### TEXT SECTION ###

In a move geared towards supporting local cinemas in their reopening efforts, distributor Kino Lorber has announced that theaters programming Abel Ferrara’s documentary The Projectionist will be able to keep 100 percent of sales from the film.
The Projectionist has as its subject Nicolas “Nick” Nicolaou, a veteran NYC exhibitor who over the decades has witnessed stark changes in New York City’s cinema landscape. He currently owns and operates Cinema Village in Manhattan; Alpine Cinemas in Bay Ridge, Brooklyn; and Cinemart in Forest Hills, Queens.
There is no set, unified release date for The Projectionist, explains a representative from Kino Lorber—rather, it will be available to program at physical theaters as they reopen across the United States. Notes the representative, “We wanted our first film for physical theaters from us to be a doc about the love of the moviegoing experience.” Theaters which screen The Projectionist in their space will be able to keep all of the profits. Kino Lorber, in a statement, also encourages theaters “to add conversations with its theater staff and programmers to its screenings of The Projectionist as a way to welcome back their audiences when they can open safely, pull back the curtain, and talk about why they share Nicolaou’s passion for keeping the movie theater experience alive.”
Kino Lorber was one of the first distributors to be active in the virtual-theatrical space post-shutdown, launching Kino Marquee in March—shortly after the release of their critically acclaimed Bacurau, the theatrical run of which was cut short by the pandemic—and subsequently expanding it to additional cinemas. Said CEO Richard Lorber in an interview with Boxoffice Pro in March, “This is intended as an interim provision to cover this crisis period. That’s with the hope that in some weeks, probably months, theaters will reopen, and people will go back to smelling the popcorn and hopefully buying it. We would have fulfilled a service in the stop-gap.”

### RECORD EXCERPTS ###

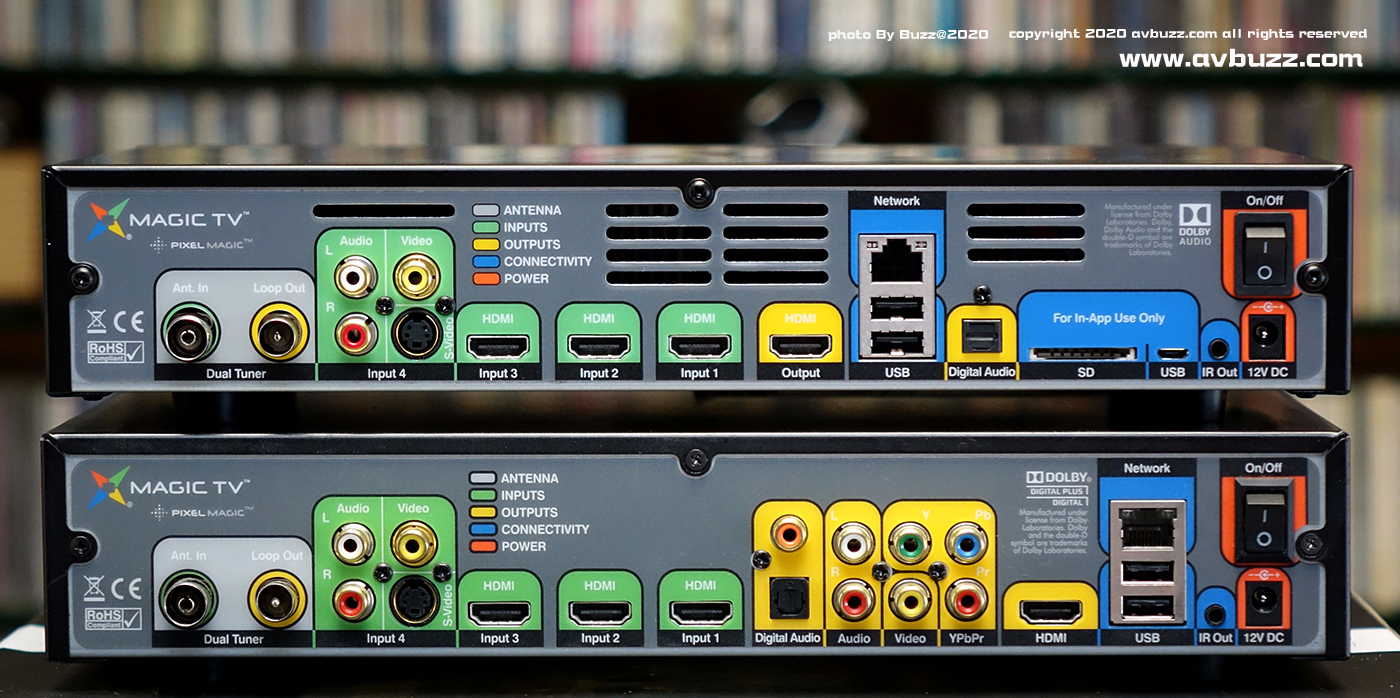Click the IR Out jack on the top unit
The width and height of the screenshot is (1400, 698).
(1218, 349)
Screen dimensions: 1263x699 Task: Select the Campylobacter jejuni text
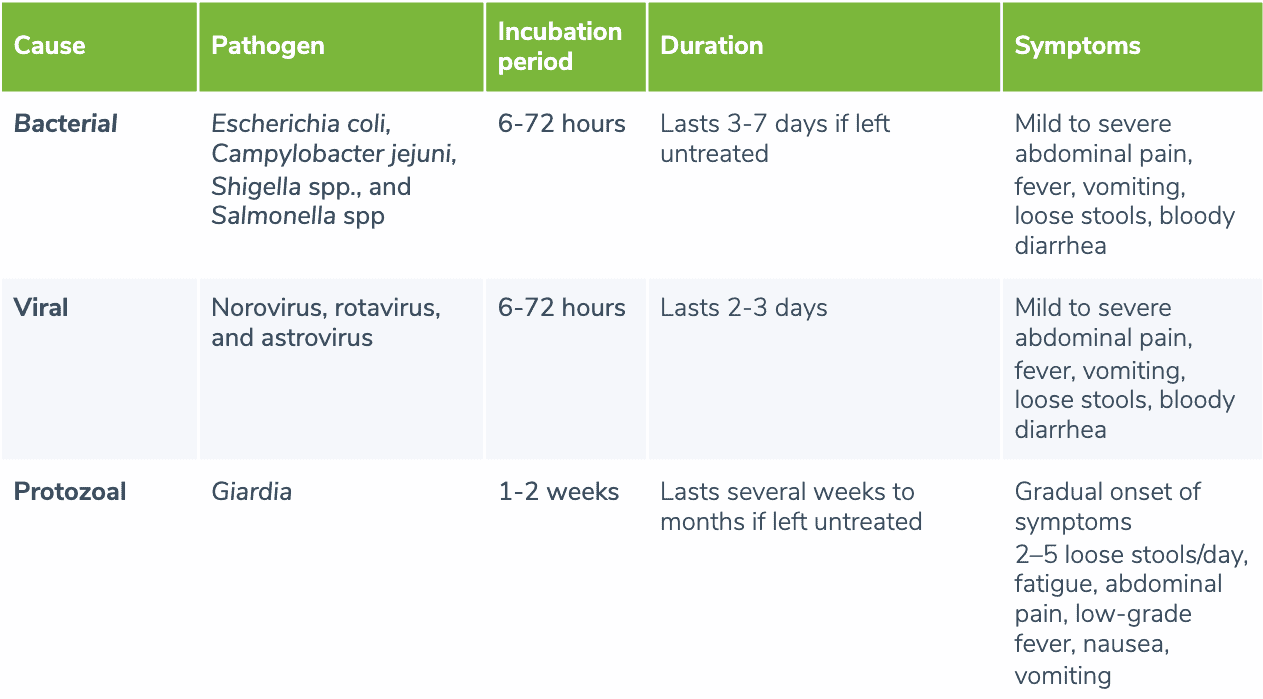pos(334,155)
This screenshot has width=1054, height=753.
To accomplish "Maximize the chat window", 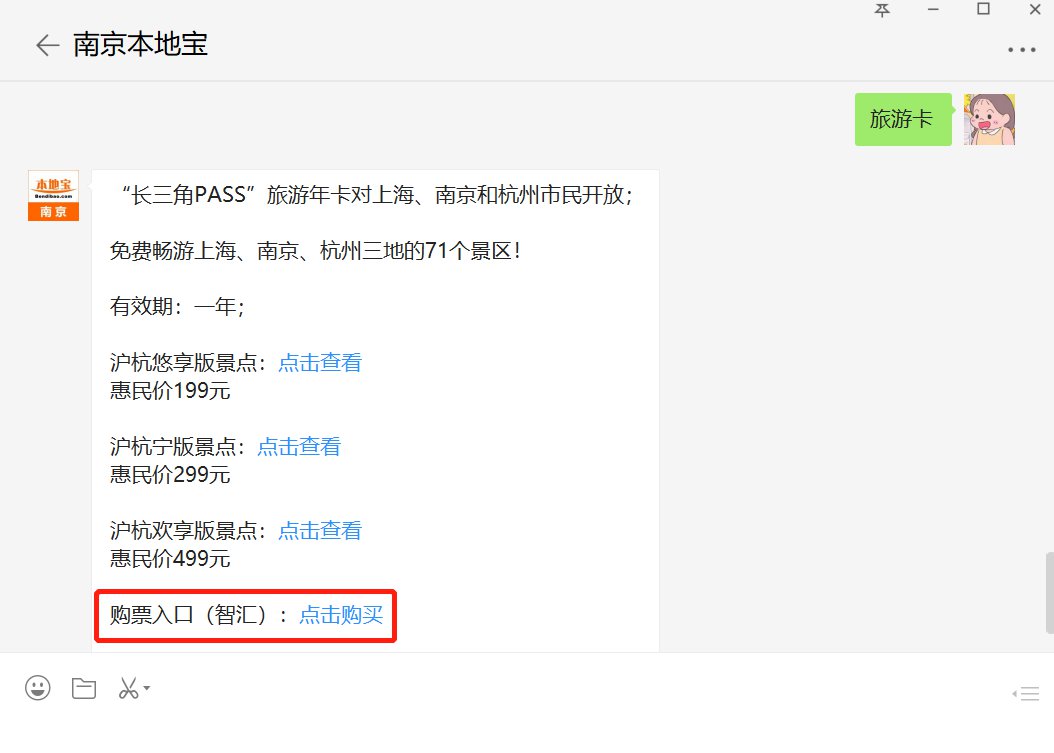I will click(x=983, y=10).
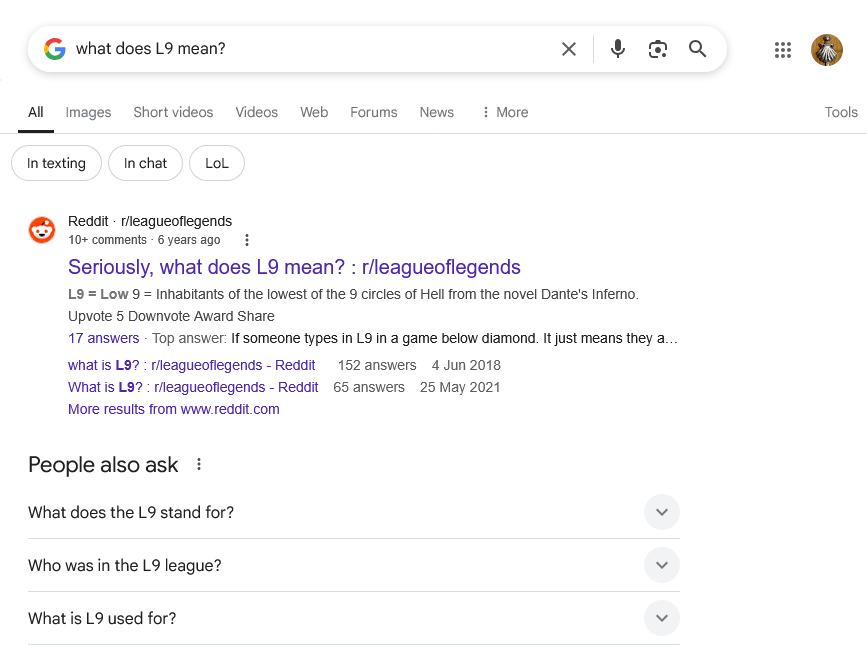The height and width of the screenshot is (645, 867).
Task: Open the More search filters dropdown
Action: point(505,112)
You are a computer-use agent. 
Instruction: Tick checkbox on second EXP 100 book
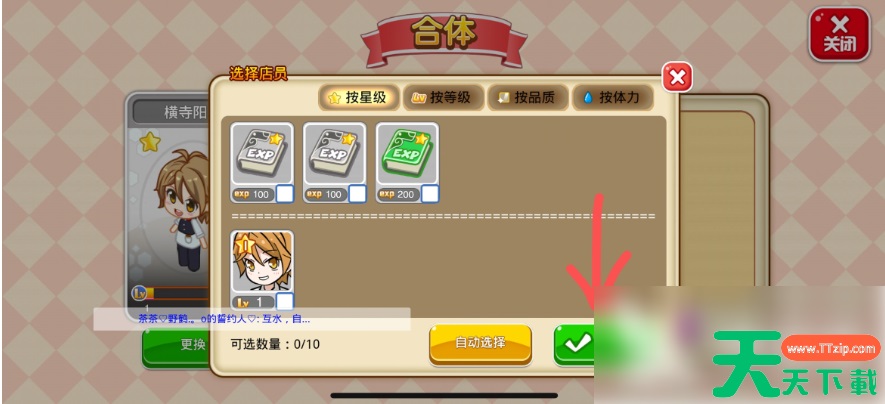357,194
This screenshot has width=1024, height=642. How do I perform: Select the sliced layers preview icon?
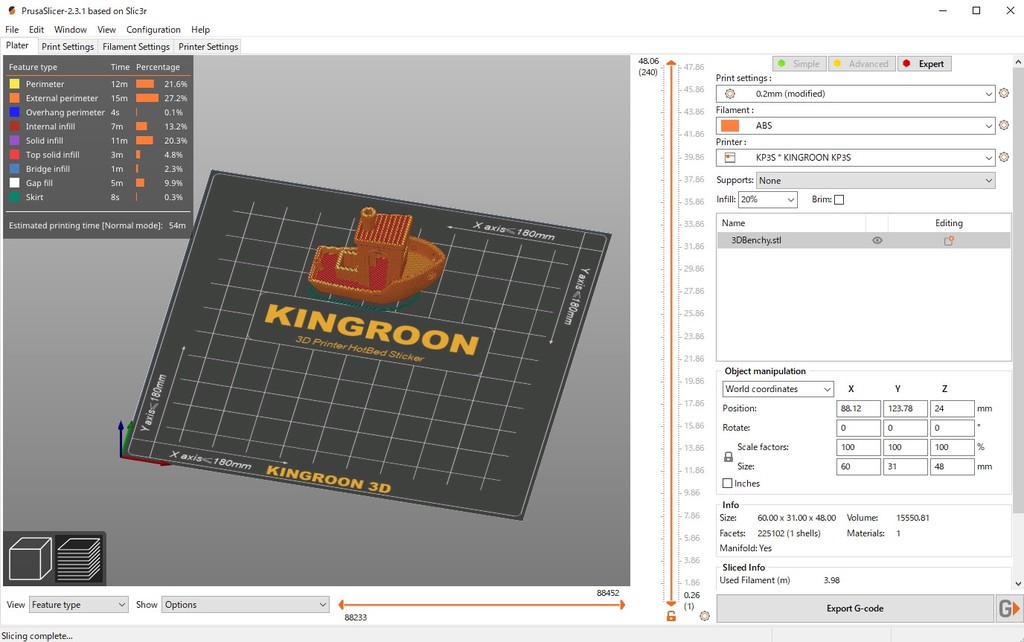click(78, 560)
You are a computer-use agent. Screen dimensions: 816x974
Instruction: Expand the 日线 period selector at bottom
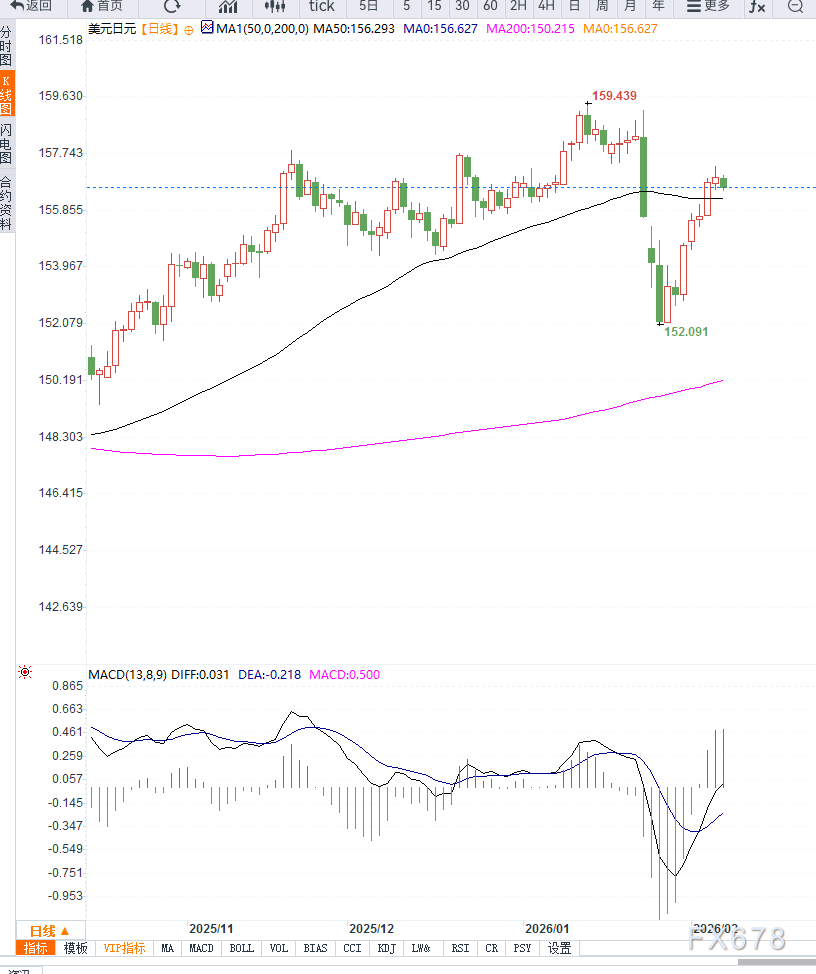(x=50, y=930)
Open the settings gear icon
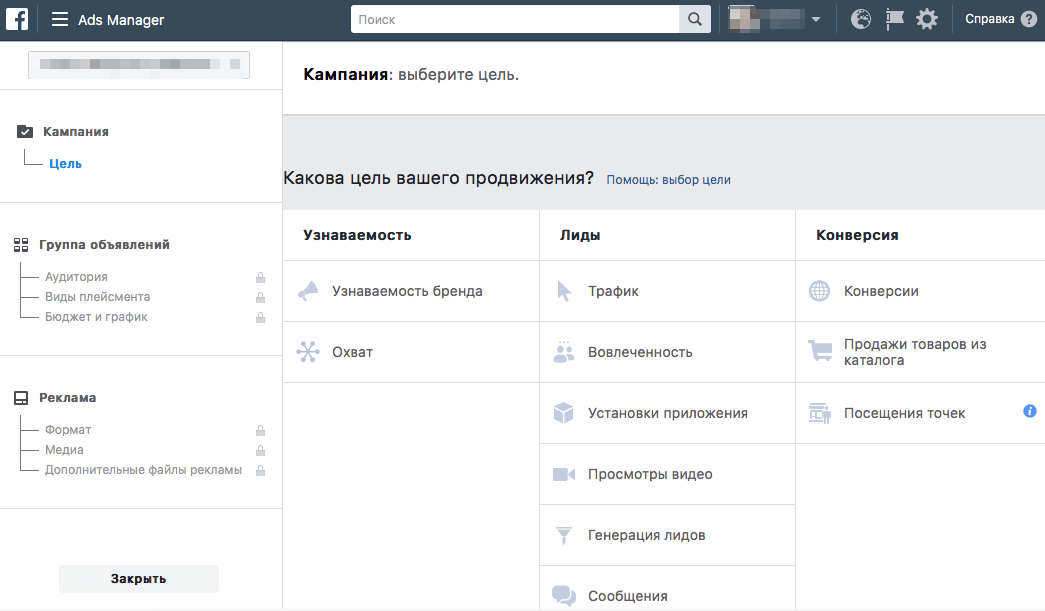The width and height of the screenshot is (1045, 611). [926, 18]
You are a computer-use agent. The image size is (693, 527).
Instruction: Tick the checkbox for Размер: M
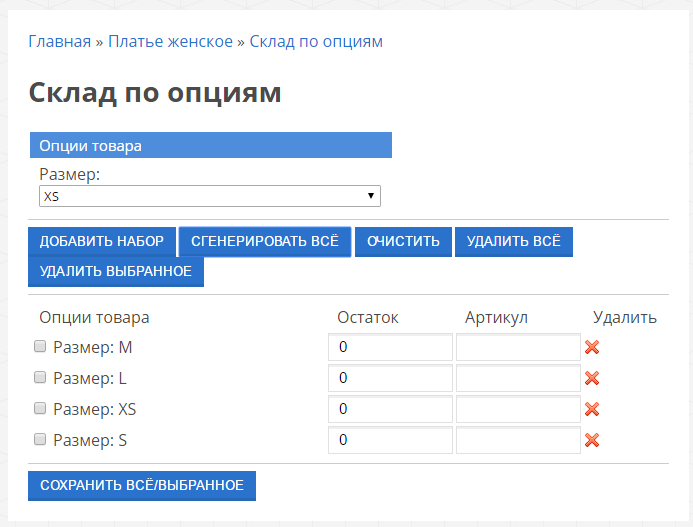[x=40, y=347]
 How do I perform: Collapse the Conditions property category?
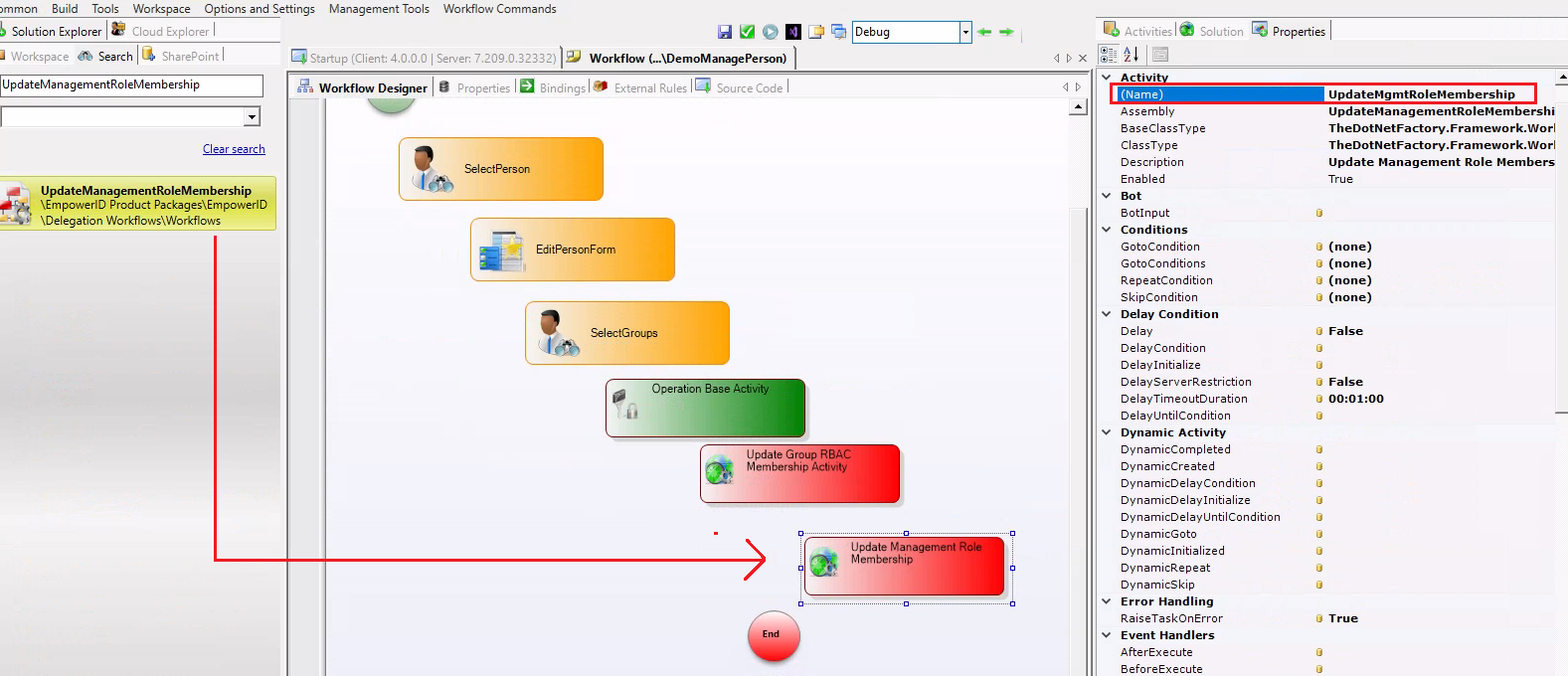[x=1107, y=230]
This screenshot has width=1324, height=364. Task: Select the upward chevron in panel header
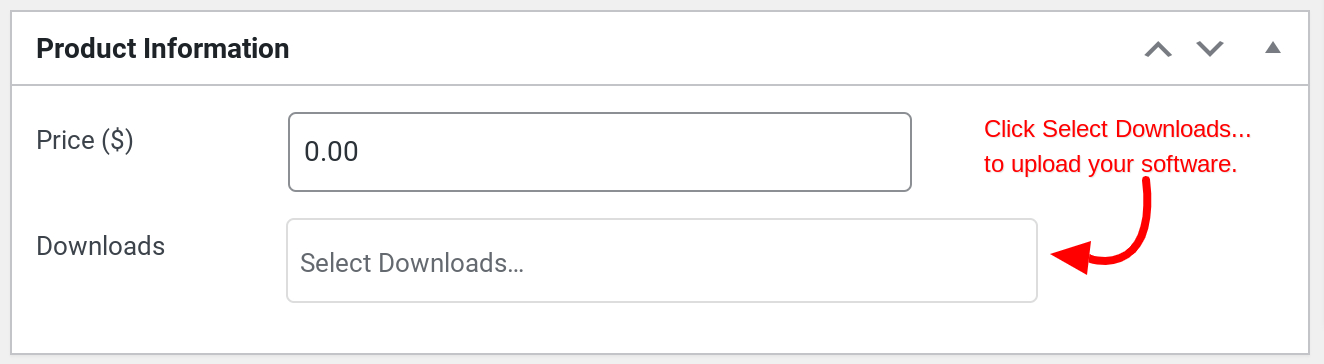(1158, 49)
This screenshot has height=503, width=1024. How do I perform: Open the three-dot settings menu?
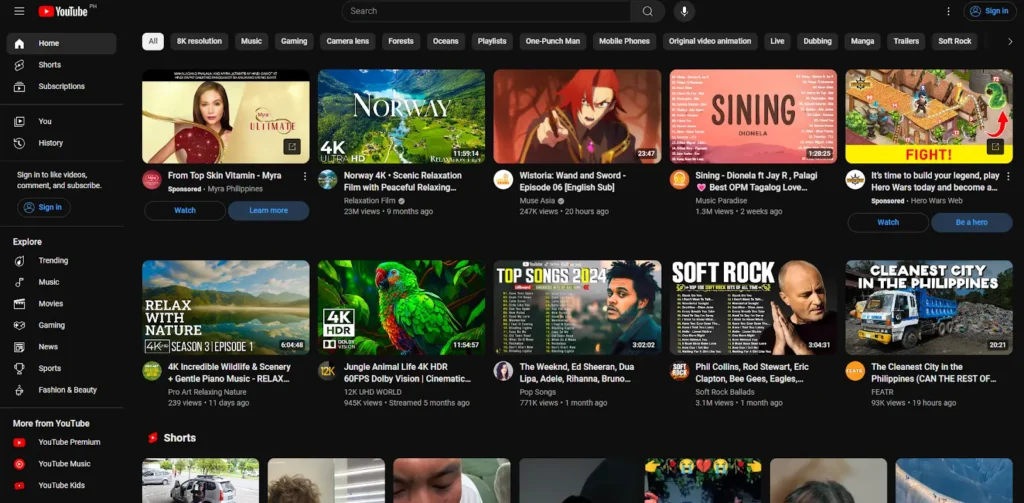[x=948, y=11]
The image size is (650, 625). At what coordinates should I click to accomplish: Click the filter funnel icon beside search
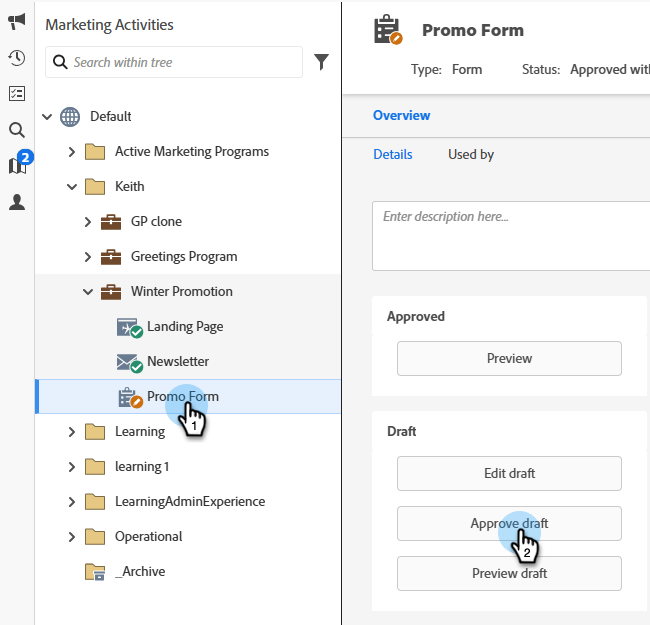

###

● BRIEF 1: Retype the article about The Projectionist from "The Projectionist has" to "Forest Hills, Queens.".
● BRIEF 2: Decide whether each statement agrees with the article about The Projectionist, answering yes or no and quoting the deciding words: (a) Nicolaou operates Cinemart in Forest Hills, Queens. (b) The Projectionist has one unified release date across the United States. (c) Kino Lorber launched Kino Marquee in April.
The rows have no connection to the article about The Projectionist.

● WRITTEN REPLY 1:
The Projectionist has as its subject Nicolas “Nick” Nicolaou, a veteran NYC exhibitor who over the decades has witnessed stark changes in New York City’s cinema landscape. He currently owns and operates Cinema Village in Manhattan; Alpine Cinemas in Bay Ridge, Brooklyn; and Cinemart in Forest Hills, Queens.

● WRITTEN REPLY 2:
(a) Yes: "Cinemart in Forest Hills, Queens"
(b) No: "There is no set, unified release date for The Projectionist"
(c) No: "launching Kino Marquee in March"